Reaktion der Kirche in Kanada blieb zunächst aus
Eine Reaktion der Kirche in Kanada blieb zunächst aus. Die Bischöfe warteten ab, wollten alle Fakten geklärt wissen. Dabei hatten schon Mitte der 80er Jahre ehemalige Schüler erstmals Entschädigungsklagen eingereicht. Nach einer Sammelklage 2006, mit der Überlebende der Schulen 50 kirchliche Rechtsträger vor Gericht brachten, hätte die Kirche 25 Millionen Dollar zahlen müssen. Nach Angaben der Juristin Mary Ellen Turpel-Lafond, Leiterin des Dialogzentrums für die Geschichte der Residential Schools an der Universität in Vancouver, konnten sich die Kirchenvertreter aber weitgehend von dieser Verpflichtung befreien und zahlten nur vier Millionen.
Erst Ende September entschuldigte sich die Kanadische Bischofskonferenz umfassend für das Leid, das durch die Beteiligung der Kirche am früheren Internatssystem verursacht wurde. "Wir erkennen den schweren Missbrauch an, der von einigen Mitgliedern unserer katholischen Gemeinde begangen wurde: physisch, psychologisch, emotional, spirituell, kulturell und sexuell", hieß es damals.
In der vergangenen Woche kündigten die Bischöfe zudem die Schaffung eines "Fonds für Indigene Versöhnung" an, in den die 73 kanadischen Diözesen einzahlen wollen. Mindestens 30 Millionen Dollar sollen künftig für "Heilungs- und Versöhnungsinitiativen" zur Verfügung stehen. Verwaltet wird der Fonds von einer eigens gegründeten Wohltätigkeitsorganisation. Die Bischöfe seien "fest entschlossen, das historische und andauernde Trauma zu bewältigen, das durch das Internatssystem verursacht wurde", betonte der Bischofskonferenzvorsitzende Raymond Poisson.
2021 hatten die Bischöfe erklärt, sich für einen Papstbesuch im Land einzusetzen.
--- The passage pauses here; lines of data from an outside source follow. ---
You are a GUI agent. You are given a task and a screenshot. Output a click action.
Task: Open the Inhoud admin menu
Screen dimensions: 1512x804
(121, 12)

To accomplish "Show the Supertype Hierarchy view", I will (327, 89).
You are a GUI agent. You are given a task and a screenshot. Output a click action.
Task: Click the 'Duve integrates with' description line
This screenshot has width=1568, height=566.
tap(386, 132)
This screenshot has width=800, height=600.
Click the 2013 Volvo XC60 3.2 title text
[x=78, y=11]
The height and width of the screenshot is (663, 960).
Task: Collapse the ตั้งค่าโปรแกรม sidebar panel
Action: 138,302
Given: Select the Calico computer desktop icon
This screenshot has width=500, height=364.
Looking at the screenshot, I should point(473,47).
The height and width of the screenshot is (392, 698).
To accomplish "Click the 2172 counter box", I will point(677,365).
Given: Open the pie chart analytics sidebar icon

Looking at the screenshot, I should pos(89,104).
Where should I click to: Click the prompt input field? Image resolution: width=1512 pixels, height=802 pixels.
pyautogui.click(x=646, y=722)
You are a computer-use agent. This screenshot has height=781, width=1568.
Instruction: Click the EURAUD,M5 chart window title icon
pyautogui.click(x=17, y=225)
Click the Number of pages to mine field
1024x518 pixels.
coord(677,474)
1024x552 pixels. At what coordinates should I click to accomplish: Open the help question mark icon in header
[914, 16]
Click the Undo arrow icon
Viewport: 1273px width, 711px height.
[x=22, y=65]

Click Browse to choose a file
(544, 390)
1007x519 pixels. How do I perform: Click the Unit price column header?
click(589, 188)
Viele Indigene erwarten eine Entschuldigung des Papstes auf kanadischem Boden - eine Forderung, die schon seit 2015 im Raum steht. Damals hatte die im Zuge einer Vereinbarung von Kanadas Regierung und den indigenen Völkern geschaffene Wahrheits- und Versöhnungskommission ihren Abschlussbericht vorgelegt, nachdem sie von 2009 bis 2015 Berichte von rund 7.000 ehemaligen Schülern gesammelt hatte. Er dokumentiert, wie das Leid der Schüler und die oft gewaltsame Unterdrückung ihrer Wurzeln über Jahrzehnte ignoriert wurde; die Rede ist von "kulturellem Völkermord".
Ende Oktober signalisierte Franziskus als Reaktion auf eine Einladung der Bischofskonferenz seine grundsätzliche Bereitschaft, "zu gegebener Zeit" nach Kanada zu reisen. Konkrete Pläne gibt es bislang aber noch nicht. Für den Moment liegen somit alle Hoffnungen auf dem nun angesetzten Treffen. Auch ohne kanadischen Boden unter den Füßen - Kanadas Indigene erwarten vom Papst eine Entschuldigung.